— start of Supplied passage —

# Scratch
Code scraps which might be useful later...

## Imports

In [None]:
import importlib.util
import subprocess
import sys
import warnings
import datetime
import matplotlib
import matplotlib.pyplot as plt
import numpy as np
import seaborn as sns
import xarray as xr
from climpred import HindcastEnsemble
from dateutil.relativedelta import *
from matplotlib.ticker import AutoMinorLocator
import warnings
import tqdm
import pathlib
import cmocean

## set plotting specs
sns.set(rc={"axes.facecolor": "white", "axes.grid": False})

## bump up DPI
import matplotlib as mpl

mpl.rcParams["figure.dpi"] = 100

# Import necessary modules after ensuring files are available
from src.XRO import XRO, xcorr
from src.XRO_utils import (
    SkewAccessor,
    plot_above_below_shading,
    plot_fill_between,
    pmtm,
)

print("All required libraries are installed and imported successfully!")

## Observed ENSO properties related to RO

Two indices are used to describe the oscillatory behaviour of ENSO. 
 - **$T$**: Sea surface temperature (SST) anomalies averaged over the Niño3.4 region 170°–120° W, 5° S–5° N
 - **$h$** Thermocline depth anomalies averaged over the equatorial Pacific 120° E–80° W, 5° S–5° N, that is, the WWV index (with a constant factor of the area it covers).


In [None]:
# load observed state vectors of XRO: which include ENSO, WWV, and other modes SST indices
# the order of variables is important, with first two must be ENSO SST and WWV;
obs_file = "../data/XRO_indices_oras5.nc"

obs_ds = xr.open_dataset(obs_file).sel(time=slice("1979-01", "2024-12"))
obs_RO_ds = obs_ds[["Nino34", "WWV"]]
print(obs_RO_ds)

### 1 ENSO time series

In [None]:
fig, ax = plt.subplots(1, 1, figsize=(6, 4))

plot_above_below_shading(
    obs_RO_ds["Nino34"],
    xtime=obs_RO_ds.time,
    c="black",
    lw=0.5,
    above=0.5,
    above_c="orangered",
    below=-0.5,
    below_c="deepskyblue",
    ax=ax,
)

— end of Supplied passage —

◆ **To-do list**:
[a] Retype the part of the ENSO scratch notebook between "## Observed ENSO" and "area it covers).", inclusive.
[b] Answer these questions about the ENSO scratch notebook:
(i) What value is assigned to the figure DPI?
(ii) What time span is selected when the observed dataset is opened?
(iii) Which color shades values above 0.5 in the ENSO time series plot?
[c] Proceed with the ENSO scratch notebook from the point where it stops.

— start of Raw records —

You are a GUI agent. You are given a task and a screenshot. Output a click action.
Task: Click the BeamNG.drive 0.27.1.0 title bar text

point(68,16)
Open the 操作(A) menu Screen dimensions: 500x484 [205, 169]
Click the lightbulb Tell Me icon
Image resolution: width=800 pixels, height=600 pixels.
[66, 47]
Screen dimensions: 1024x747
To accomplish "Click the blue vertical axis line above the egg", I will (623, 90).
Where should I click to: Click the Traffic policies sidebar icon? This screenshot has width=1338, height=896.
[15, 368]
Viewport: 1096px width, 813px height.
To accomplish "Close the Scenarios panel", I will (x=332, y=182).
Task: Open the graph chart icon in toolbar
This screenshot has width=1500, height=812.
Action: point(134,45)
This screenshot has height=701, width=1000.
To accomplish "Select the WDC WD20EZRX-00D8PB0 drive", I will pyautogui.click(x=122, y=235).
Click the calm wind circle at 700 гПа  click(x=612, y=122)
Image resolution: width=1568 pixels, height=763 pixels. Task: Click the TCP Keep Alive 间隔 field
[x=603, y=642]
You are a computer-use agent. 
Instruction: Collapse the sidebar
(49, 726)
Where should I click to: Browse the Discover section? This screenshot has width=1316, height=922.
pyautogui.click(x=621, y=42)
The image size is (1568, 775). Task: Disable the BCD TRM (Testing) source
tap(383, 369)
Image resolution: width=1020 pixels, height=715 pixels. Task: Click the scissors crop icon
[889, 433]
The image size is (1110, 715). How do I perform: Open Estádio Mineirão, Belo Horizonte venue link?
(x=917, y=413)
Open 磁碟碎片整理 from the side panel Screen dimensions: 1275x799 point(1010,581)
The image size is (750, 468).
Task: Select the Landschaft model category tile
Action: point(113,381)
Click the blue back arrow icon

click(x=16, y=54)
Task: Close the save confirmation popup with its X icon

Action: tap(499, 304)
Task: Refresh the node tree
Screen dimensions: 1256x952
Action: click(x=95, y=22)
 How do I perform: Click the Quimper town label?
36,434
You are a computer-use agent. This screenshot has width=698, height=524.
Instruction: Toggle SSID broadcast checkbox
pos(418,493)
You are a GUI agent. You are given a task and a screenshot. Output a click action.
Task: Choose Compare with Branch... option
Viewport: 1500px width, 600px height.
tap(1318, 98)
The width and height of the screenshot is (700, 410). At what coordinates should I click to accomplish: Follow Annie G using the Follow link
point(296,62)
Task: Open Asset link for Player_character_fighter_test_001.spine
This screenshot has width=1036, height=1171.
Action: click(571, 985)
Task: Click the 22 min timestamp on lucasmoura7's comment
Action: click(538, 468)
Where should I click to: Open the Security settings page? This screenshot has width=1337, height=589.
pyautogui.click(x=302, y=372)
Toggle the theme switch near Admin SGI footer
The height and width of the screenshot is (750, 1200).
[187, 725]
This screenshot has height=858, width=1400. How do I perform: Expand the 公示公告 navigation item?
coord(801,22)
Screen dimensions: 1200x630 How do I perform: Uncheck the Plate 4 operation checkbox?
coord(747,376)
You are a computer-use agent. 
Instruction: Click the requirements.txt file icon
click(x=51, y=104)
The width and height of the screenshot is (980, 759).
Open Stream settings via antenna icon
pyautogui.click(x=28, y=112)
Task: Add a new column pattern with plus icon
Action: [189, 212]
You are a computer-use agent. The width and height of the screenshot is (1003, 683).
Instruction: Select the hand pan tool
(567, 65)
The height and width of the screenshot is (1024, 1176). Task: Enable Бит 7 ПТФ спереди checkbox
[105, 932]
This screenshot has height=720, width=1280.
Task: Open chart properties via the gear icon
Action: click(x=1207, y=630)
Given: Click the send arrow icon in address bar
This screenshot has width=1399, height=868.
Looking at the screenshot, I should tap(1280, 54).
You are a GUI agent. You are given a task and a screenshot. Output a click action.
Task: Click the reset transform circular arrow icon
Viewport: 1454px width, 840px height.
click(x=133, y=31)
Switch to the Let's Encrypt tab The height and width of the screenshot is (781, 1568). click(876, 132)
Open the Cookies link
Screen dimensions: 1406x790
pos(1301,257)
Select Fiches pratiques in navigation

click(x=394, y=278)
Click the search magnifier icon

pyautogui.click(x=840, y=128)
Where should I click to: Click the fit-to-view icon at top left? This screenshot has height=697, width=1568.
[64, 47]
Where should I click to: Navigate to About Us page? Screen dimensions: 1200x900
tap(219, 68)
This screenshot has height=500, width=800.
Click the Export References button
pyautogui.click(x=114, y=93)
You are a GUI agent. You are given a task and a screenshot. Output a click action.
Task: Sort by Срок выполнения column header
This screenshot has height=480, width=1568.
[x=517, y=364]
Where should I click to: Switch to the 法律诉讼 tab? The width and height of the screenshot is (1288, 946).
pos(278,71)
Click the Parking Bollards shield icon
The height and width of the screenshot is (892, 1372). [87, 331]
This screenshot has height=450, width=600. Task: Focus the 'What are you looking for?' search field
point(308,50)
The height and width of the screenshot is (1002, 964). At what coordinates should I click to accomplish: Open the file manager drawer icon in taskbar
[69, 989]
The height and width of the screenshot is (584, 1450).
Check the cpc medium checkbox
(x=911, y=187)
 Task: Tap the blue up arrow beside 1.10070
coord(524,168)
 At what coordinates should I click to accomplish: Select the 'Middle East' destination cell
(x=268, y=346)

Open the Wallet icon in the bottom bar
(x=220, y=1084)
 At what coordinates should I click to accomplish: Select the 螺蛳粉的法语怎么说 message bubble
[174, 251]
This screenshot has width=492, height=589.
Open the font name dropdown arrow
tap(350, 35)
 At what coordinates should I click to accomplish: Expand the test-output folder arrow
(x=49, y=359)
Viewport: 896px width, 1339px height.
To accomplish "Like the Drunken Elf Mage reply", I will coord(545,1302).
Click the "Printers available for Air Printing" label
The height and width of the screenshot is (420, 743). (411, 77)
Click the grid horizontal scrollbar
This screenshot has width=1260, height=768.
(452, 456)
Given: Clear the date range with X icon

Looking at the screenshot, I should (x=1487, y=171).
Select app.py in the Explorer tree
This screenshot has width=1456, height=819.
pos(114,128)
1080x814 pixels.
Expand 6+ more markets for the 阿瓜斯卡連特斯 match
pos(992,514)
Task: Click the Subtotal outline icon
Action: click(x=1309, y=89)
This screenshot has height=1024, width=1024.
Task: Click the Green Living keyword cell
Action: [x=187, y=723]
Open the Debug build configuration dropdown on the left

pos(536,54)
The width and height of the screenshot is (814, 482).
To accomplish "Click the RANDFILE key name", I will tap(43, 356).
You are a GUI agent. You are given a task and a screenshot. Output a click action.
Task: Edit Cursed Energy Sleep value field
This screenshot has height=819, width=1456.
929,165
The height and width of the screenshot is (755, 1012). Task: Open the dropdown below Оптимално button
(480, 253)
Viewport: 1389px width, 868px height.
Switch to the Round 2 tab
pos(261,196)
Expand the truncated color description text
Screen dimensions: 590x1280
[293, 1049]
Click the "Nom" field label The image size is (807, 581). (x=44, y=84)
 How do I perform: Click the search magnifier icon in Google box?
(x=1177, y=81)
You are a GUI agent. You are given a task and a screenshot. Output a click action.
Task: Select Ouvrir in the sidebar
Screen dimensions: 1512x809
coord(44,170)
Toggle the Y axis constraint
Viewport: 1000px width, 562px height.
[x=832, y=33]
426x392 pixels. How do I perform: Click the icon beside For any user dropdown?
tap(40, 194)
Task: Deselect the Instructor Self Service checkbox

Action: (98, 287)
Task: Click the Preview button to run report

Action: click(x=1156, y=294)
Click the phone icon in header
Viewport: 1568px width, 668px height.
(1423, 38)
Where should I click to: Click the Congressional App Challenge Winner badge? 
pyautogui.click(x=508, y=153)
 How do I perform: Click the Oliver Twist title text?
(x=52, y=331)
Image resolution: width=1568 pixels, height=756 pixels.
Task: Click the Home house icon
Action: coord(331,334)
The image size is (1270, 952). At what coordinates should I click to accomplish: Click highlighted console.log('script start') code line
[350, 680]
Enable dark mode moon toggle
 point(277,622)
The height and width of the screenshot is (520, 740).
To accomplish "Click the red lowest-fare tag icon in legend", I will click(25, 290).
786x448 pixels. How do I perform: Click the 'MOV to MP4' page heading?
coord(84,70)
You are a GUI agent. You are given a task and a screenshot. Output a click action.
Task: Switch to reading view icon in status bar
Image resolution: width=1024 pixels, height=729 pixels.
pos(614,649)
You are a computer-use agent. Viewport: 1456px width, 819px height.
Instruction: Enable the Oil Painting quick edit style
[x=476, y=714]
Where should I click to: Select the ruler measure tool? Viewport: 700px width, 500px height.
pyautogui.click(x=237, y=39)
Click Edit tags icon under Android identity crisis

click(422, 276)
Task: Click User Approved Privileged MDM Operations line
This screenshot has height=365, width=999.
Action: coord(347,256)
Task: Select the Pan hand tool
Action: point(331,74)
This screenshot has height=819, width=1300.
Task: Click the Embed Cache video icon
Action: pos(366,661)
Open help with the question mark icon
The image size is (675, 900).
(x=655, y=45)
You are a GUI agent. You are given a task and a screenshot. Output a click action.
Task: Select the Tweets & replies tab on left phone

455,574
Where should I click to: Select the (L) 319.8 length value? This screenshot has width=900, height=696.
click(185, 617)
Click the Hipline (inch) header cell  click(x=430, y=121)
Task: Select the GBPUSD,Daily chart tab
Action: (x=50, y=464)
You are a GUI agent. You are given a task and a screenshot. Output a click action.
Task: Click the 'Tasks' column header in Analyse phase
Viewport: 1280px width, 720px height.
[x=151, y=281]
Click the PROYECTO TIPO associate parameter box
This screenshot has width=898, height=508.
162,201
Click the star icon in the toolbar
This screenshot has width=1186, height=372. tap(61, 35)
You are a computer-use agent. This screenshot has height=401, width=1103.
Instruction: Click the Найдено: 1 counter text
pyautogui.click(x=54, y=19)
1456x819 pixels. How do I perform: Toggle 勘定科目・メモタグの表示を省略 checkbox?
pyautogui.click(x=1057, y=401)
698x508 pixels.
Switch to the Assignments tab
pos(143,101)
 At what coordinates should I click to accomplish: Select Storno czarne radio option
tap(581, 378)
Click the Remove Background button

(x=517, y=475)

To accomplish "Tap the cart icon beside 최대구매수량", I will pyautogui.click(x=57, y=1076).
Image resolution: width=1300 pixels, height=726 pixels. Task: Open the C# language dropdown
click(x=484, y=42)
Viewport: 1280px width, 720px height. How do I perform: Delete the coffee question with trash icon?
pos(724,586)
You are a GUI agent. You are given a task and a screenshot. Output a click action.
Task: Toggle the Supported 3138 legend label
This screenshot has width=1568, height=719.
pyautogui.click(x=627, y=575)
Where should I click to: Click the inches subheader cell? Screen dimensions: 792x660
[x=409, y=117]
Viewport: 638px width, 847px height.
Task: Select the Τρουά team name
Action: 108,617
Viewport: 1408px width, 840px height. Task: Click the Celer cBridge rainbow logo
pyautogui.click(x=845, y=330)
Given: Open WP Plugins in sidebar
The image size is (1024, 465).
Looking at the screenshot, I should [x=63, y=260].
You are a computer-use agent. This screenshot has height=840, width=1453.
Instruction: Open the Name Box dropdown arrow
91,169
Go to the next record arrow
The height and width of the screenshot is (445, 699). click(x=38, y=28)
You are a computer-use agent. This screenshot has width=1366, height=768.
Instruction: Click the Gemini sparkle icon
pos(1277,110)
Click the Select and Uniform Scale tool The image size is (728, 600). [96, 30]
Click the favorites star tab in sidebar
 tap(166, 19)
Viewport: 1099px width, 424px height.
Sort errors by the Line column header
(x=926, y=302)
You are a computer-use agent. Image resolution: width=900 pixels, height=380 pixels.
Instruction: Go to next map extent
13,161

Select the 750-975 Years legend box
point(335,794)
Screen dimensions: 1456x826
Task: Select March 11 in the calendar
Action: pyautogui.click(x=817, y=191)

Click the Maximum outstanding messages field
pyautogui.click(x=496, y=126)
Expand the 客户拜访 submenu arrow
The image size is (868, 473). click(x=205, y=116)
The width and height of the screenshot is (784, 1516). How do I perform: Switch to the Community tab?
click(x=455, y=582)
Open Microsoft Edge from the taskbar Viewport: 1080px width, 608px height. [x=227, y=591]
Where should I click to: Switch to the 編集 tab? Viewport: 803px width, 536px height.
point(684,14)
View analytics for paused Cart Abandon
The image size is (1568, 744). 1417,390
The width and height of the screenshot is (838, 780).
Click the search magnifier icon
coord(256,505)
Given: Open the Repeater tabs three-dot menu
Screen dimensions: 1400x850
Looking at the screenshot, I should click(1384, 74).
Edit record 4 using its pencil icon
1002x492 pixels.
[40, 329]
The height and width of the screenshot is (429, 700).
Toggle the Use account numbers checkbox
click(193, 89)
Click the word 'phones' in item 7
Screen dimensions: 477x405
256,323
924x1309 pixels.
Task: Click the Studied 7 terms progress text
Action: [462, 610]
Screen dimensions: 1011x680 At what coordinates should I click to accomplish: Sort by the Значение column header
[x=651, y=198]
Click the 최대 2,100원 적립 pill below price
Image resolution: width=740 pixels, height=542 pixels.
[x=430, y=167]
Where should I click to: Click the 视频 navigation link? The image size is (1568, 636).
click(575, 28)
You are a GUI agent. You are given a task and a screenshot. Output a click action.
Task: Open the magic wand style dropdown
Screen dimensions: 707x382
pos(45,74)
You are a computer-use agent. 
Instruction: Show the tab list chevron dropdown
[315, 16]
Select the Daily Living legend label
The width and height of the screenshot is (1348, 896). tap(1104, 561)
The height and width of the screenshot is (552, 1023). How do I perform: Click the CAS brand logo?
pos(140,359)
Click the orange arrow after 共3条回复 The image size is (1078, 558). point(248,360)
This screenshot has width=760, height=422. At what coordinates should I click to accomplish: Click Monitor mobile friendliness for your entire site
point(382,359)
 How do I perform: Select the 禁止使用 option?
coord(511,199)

— end of Raw records —

◆ **Results for the exercise**:
[a]
## Observed ENSO properties related to RO

Two indices are used to describe the oscillatory behaviour of ENSO. 
 - **$T$**: Sea surface temperature (SST) anomalies averaged over the Niño3.4 region 170°–120° W, 5° S–5° N
 - **$h$** Thermocline depth anomalies averaged over the equatorial Pacific 120° E–80° W, 5° S–5° N, that is, the WWV index (with a constant factor of the area it covers).

[b]
(i) 100
(ii) From "1979-01" to "2024-12"
(iii) Orangered

[c]
# obs_RO_ds['Nino34'].plot(ax=ax, c='black', )
ax.set_ylim([-3, 3])
ax.set_ylabel("Nino34 SSTA [degC]")

axR = ax.twinx()
obs_RO_ds["WWV"].plot(ax=axR, c="blue", lw=1.5)
axR.set_ylim([-30, 30])
axR.axhline(0, ls="--", c="gray", lw=0.5)

ax.set_xlim([datetime.datetime(1979, 1, 1), datetime.datetime(2026, 1, 1)])
ax.set_title("ORAS5 Nino3.4 and WWV indices")

## Look at parameter variation over time

#### Fit model to 20-yr rolling windows

In [None]:
## Get number of timesteps in data
n = len(obs_RO_ds.time)

## specify number of samples to use in each window
window_size = 240  # units: months

## empty list to hold results and dates
params_by_year = []
start_dates = []

## loop through rolling windows
with warnings.catch_warnings(action="ignore"):
    for i in np.arange(0, n - 12, 12):

        ## make sure there's enough samples for robust estimate
        if (n - i) > (0.7 * window_size):

            ## get subset of data for fitting model
            data_subset = obs_RO_ds.isel(time=slice(i, i + window_size))

            ## Get start date for subset
            start_dates.append(data_subset.time.isel(time=0))

            ## initialize model
            model = XRO(ncycle=12, ac_order=1, is_forward=True)

            ## fit matrix and get parameters
            fit_LRO = model.fit_matrix(data_subset, maskNT=[], maskNH=[])
            params_by_year.append(model.get_RO_parameters(fit_LRO))

## convert from list to xarray
start_dates = xr.concat(start_dates, dim="time")
params_by_year = xr.concat(params_by_year, dim=start_dates)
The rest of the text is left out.